Les projets d'automatisation ratés ont une forme reconnaissable. La construction se passe bien. La démo plaît. Ça tourne quelques semaines. Puis un format change en amont, le traitement échoue en silence, quelqu'un remarque une semaine plus tard que les chiffres sont faux, et l'équipe revient discrètement à l'ancien tableur pendant qu'un ticket est ouvert et que personne ne le prend.

Le système est toujours là. Il n'est simplement plus utilisé, et à la longue plus personne ne se souvient qu'il existe. Sur le papier, le projet a été livré. En pratique, il a acheté trois semaines de répit.

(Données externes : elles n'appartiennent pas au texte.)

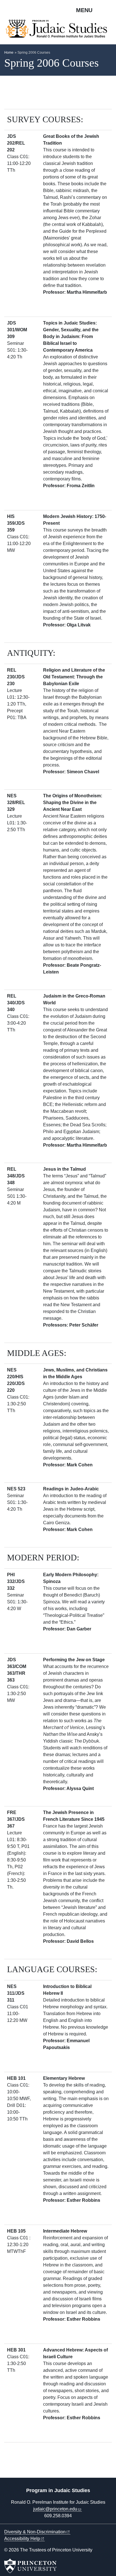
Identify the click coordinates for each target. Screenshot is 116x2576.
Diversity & (35, 2531)
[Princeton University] (30, 2566)
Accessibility (22, 2538)
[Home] (58, 31)
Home (9, 53)
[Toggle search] (108, 10)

Presque rien de tout cela n'est un problème de qualité de construction. C'est un problème de responsabilité. L'agence qui l'a construit est passée à un autre client, l'équipe interne ne l'a jamais complètement compris, et ce qui l'aurait sauvé, que quelqu'un repère la panne en une heure plutôt qu'en une semaine, n'était le travail de personne.

Les remèdes sont peu spectaculaires. Des alertes qui atteignent un humain dont on attend une réponse, et non un canal que personne ne lit. Des runbooks écrits pour quelqu'un qui n'a pas construit le système. Un responsable nommé, encore joignable au sixième mois. Des modes de défaillance qui s'arrêtent bruyamment au lieu de continuer avec de mauvaises données, car une panne partielle silencieuse fait bien plus de dégâts qu'une panne franche.

C'est en grande partie pour cela que nous restons intégrés et exploitons ce que nous construisons. Non parce que les clients en seraient incapables, mais parce que le transfert est l'endroit où ces projets meurent d'ordinaire, et savoir que c'est nous qui serons alertés nous fait construire autrement dès le départ.